* [YOUR INSTRUCTIONS]:
Return, unchanged, the rows running from the line containing "1512x394 pixels. How" through the line containing "Go back using", both of these included.

* [RAW RECORDS]:
------------------------

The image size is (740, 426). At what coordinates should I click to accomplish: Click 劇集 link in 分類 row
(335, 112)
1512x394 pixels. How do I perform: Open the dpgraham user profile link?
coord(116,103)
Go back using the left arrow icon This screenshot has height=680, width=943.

------------------------

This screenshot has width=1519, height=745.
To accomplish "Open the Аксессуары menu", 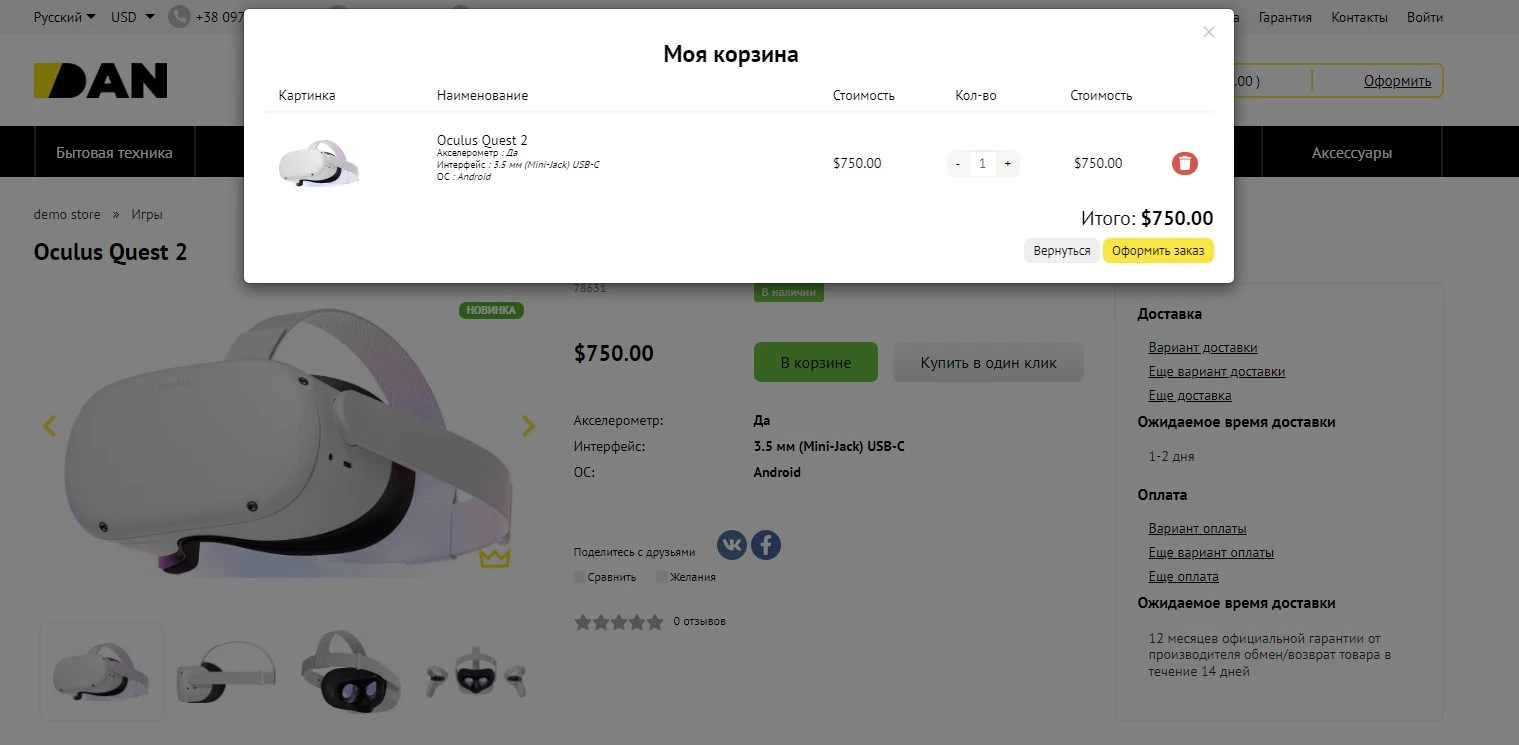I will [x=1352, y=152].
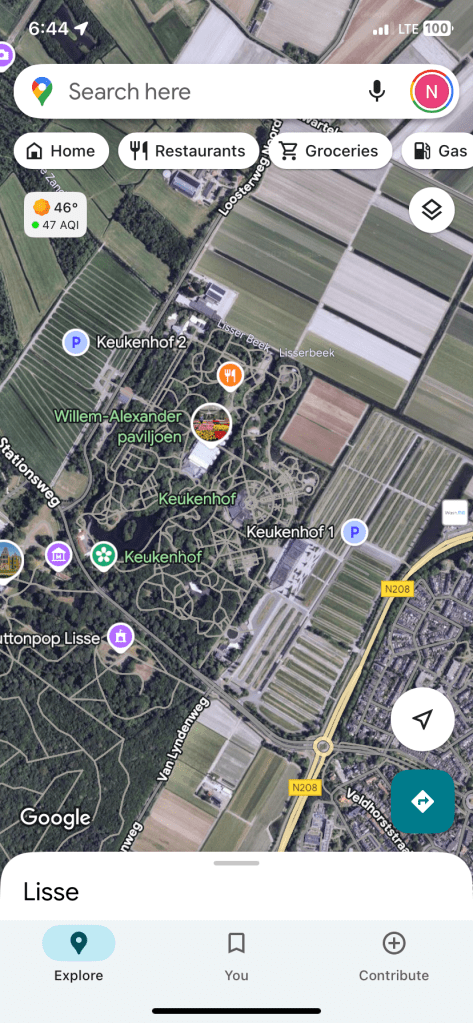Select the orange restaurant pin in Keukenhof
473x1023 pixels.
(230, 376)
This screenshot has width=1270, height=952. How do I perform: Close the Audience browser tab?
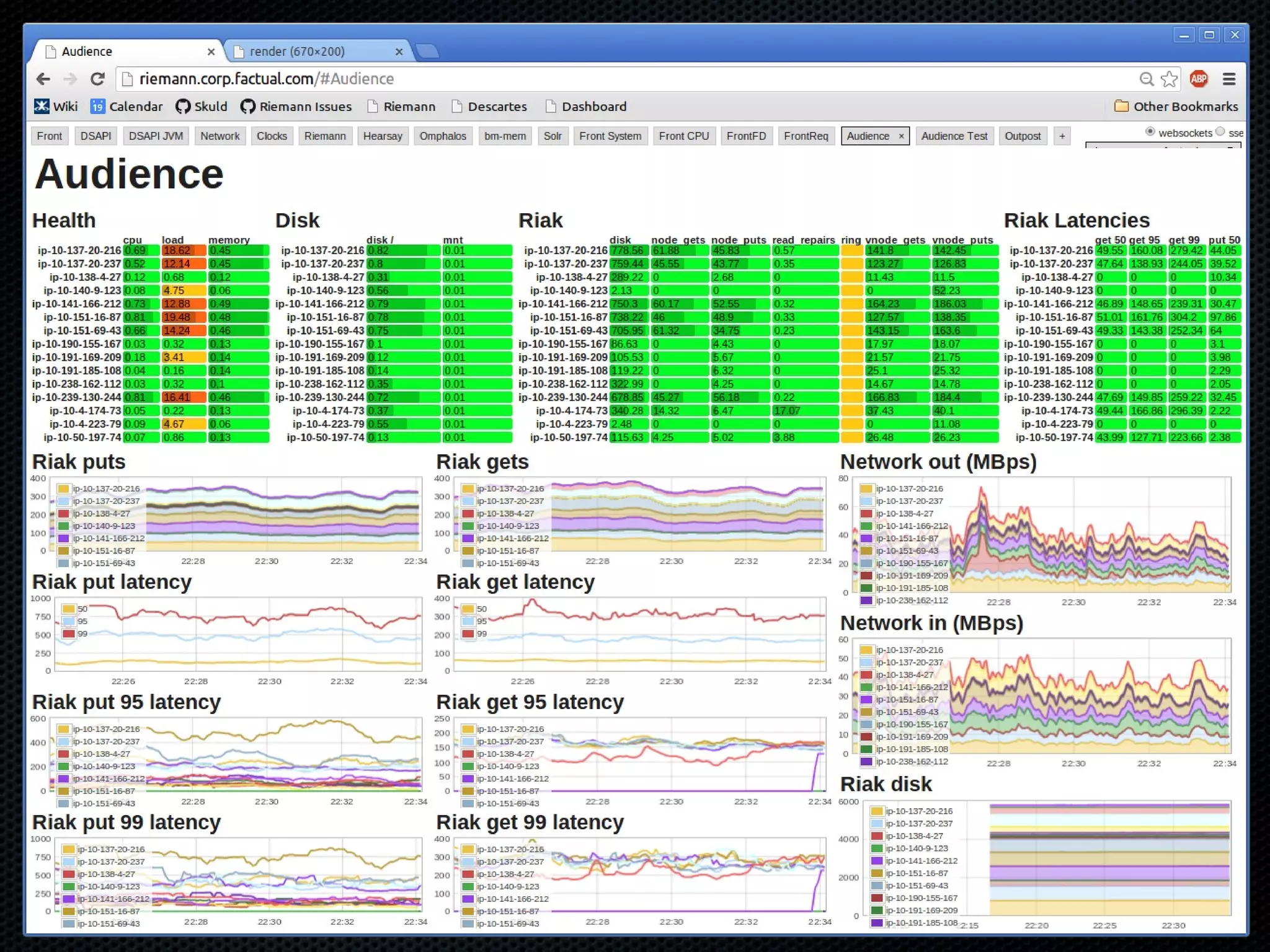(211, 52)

------------------------

* [EXPECTED ANSWER]:
1512x394 pixels. How do I perform: Open the dpgraham user profile link?
coord(116,103)
Go back using the left arrow icon This screenshot has height=680, width=943.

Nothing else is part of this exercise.